Percutaneous Versus Open Management of Thoracic and Lumbar Hyperostotic Fractures: A Case-Control Study.
Mark Lawlor, Mina Botros, Clarke Cady-McCrea, Paul T Rubery, Emmanuel N Menga, Robert Molinari, Mark Ehioghae, Lancelot A Benn, Kevin Yoon, Addisu Mesfin
Abstract
Open AccessBackground This study aims to examine the surgical outcomes and complications associated with minimally invasive stabilization using percutaneous pedicle screws (MIS-PPS) versus open surgical management (OSM) among patients with spine fractures in the setting of hyperostotic spine diagnosis.
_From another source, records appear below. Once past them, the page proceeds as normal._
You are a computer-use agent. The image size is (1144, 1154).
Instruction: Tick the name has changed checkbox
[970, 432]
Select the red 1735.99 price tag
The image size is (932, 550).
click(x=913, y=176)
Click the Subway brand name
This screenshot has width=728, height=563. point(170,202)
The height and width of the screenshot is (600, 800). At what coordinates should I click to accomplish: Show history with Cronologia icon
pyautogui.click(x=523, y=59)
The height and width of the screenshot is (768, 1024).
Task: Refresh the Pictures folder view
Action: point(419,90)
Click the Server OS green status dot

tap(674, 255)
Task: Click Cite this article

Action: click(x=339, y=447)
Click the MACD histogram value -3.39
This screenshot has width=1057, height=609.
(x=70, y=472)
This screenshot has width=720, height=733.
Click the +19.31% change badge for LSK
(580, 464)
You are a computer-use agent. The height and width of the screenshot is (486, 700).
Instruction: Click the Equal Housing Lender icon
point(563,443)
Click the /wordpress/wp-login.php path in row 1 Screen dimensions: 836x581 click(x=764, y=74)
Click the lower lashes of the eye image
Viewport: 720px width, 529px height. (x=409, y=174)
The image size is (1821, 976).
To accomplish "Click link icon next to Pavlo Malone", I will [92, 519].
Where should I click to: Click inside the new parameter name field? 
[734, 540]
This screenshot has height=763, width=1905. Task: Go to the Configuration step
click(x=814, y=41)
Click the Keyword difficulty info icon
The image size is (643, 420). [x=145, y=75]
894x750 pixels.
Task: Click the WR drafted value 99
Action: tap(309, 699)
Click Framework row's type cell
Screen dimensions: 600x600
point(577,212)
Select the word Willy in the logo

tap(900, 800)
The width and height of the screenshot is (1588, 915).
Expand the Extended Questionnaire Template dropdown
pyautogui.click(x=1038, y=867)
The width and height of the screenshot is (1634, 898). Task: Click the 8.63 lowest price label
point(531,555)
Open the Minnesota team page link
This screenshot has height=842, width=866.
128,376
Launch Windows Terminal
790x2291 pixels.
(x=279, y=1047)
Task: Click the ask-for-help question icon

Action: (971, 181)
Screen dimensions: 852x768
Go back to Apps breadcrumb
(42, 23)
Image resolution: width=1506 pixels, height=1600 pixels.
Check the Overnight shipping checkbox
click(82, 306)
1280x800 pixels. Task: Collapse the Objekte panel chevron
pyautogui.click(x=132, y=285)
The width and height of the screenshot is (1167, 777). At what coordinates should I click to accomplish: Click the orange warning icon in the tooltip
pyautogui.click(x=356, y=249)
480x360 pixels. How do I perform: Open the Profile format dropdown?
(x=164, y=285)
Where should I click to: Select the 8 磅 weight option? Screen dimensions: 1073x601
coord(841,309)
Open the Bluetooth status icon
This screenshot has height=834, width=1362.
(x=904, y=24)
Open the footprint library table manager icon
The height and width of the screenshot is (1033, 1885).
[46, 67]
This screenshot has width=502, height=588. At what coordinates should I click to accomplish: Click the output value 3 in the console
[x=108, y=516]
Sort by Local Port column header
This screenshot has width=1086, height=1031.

Methodology This retrospective, case-control study was conducted at a single Level I Trauma Center, including 30 consecutive patients (nine ankylosing spondylitis patients and 21 diffuse idiopathic skeletal hyperostosis patients) who underwent surgery for thoracolumbar extension-distraction fractures. Collected data included patient demographics, comorbidities, injury mechanism, spine region, fracture level, and intraoperative and postoperative complications. Continuous variables included age, body mass index, estimated blood loss, operative time, number of levels instrumented, and length of stay. Results Between 2002 and 2020, 15 patients underwent MIS-PPS (3 females, 12 males, average age of 75.3 years) and 15 underwent OSM (3 females, 12 males, average age of 73.6 years). The MIS-PPS group had significantly lower blood loss (95 ± 31.6 mL vs. 643.3 ± 534.4 mL; p < 0.001) and shorter operative time (130.7 ± 36.4 minutes vs. 208.7 ± 41.8 minutes; p < 0.001). They also required fewer levels of instrumentation (5.2 vs. 6.8; p < 0.001). There were no significant differences in postoperative infection rates, epidural hematomas, or implant revisions between the groups. Conclusions MIS-PPS provides the benefits of reduced blood loss, shorter operative time, and fewer levels of instrumentation compared to OSM, with no significant differences in postoperative complications.